WHAT THE EXERCISE ASKS:
Copy out the material in full, switching every occurrence of "Japan" to "Nippon" and leaving all else unchanged.

[Start]

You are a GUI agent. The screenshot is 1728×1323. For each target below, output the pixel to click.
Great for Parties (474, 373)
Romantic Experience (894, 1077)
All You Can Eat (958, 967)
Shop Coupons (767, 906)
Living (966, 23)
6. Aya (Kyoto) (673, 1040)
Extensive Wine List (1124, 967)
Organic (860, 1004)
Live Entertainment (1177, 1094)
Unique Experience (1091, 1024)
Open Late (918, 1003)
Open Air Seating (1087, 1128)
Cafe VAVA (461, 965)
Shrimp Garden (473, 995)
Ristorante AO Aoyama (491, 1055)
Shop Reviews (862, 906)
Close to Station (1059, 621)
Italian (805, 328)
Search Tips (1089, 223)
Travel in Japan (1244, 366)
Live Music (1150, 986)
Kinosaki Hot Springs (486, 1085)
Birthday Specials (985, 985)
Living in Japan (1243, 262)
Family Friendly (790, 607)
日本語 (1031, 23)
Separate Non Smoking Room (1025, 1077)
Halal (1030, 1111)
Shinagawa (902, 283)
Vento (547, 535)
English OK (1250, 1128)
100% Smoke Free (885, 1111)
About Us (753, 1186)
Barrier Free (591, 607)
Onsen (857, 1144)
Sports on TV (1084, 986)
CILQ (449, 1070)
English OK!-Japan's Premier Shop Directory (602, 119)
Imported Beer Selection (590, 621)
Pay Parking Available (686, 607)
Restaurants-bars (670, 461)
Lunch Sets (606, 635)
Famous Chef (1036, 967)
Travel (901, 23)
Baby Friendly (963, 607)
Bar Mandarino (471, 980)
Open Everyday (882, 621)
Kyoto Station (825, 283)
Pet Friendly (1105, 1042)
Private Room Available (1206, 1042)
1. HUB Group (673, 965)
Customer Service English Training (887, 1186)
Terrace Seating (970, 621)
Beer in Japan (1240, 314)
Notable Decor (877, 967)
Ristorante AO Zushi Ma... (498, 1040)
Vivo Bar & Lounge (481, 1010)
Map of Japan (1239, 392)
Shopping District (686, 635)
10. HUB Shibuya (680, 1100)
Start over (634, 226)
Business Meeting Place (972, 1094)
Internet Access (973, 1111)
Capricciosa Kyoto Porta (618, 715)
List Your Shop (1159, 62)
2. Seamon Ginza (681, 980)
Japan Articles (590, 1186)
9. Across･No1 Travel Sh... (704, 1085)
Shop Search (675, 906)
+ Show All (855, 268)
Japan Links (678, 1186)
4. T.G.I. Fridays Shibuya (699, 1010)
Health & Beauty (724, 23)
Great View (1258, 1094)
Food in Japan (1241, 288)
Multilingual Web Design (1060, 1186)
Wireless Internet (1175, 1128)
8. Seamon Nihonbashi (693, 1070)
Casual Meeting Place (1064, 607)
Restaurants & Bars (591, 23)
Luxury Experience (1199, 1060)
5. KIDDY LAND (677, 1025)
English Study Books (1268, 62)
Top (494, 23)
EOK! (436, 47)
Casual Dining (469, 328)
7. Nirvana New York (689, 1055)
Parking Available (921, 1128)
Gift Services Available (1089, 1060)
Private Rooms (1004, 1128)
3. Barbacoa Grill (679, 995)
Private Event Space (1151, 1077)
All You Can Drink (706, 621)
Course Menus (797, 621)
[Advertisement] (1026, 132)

[End]

RESPONSE BELOW:
You are a GUI agent. The screenshot is 1728×1323. For each target below, output the pixel to click.
Great for Parties (474, 373)
Romantic Experience (894, 1077)
All You Can Eat (958, 967)
Shop Coupons (767, 906)
Living (966, 23)
6. Aya (Kyoto) (673, 1040)
Extensive Wine List (1124, 967)
Organic (860, 1004)
Live Entertainment (1177, 1094)
Unique Experience (1091, 1024)
Open Late (918, 1003)
Open Air Seating (1087, 1128)
Cafe VAVA (461, 965)
Shrimp Garden (473, 995)
Ristorante AO Aoyama (491, 1055)
Shop Reviews (862, 906)
Close to Station (1059, 621)
Italian (805, 328)
Search Tips (1089, 223)
Travel in Nippon (1244, 366)
Live Music (1150, 986)
Kinosaki Hot Springs (486, 1085)
Birthday Specials (985, 985)
Living in Nippon (1243, 262)
Family Friendly (790, 607)
日本語 (1031, 23)
Separate Non Smoking Room (1025, 1077)
Halal (1030, 1111)
Shinagawa (902, 283)
Vento (547, 535)
English OK (1250, 1128)
100% Smoke Free (885, 1111)
About Us (753, 1186)
Barrier Free (591, 607)
Onsen (857, 1144)
Sports on TV (1084, 986)
CILQ (449, 1070)
English OK!-Nippon's Premier Shop Directory (602, 119)
Imported Beer Selection (590, 621)
Pay Parking Available (686, 607)
Restaurants-bars (670, 461)
Lunch Sets (606, 635)
Famous Chef (1036, 967)
Travel (901, 23)
Baby Friendly (963, 607)
Bar Mandarino (471, 980)
Open Everyday (882, 621)
Kyoto Station (825, 283)
Pet Friendly (1105, 1042)
Private Room Available (1206, 1042)
1. HUB Group (673, 965)
Customer Service English Training (887, 1186)
Terrace Seating (970, 621)
Beer in Nippon (1240, 314)
Notable Decor (877, 967)
Ristorante AO Zushi Ma... (498, 1040)
Vivo Bar & Lounge (481, 1010)
Map of Nippon (1239, 392)
Shopping District (686, 635)
10. HUB Shibuya (680, 1100)
Start over (634, 226)
Business Meeting Place (972, 1094)
Internet Access (973, 1111)
Capricciosa Kyoto Porta (618, 715)
List Your Shop (1159, 62)
2. Seamon Ginza (681, 980)
Nippon Articles (590, 1186)
9. Across･No1 Travel Sh... (704, 1085)
Shop Search (675, 906)
+ Show All (855, 268)
Nippon Links (678, 1186)
4. T.G.I. Fridays Shibuya (699, 1010)
Health & Beauty (724, 23)
Great View (1258, 1094)
Food in Nippon (1241, 288)
Multilingual Web Design (1060, 1186)
Wireless Internet (1175, 1128)
8. Seamon Nihonbashi (693, 1070)
Casual Meeting Place (1064, 607)
Restaurants & Bars (591, 23)
Luxury Experience (1199, 1060)
5. KIDDY LAND (677, 1025)
English Study Books (1268, 62)
Top (494, 23)
EOK! (436, 47)
Casual Dining (469, 328)
7. Nirvana New York (689, 1055)
Parking Available (921, 1128)
Gift Services Available (1089, 1060)
Private Rooms (1004, 1128)
3. Barbacoa Grill (679, 995)
Private Event Space (1151, 1077)
All You Can Drink (706, 621)
Course Menus (797, 621)
[Advertisement] (1026, 132)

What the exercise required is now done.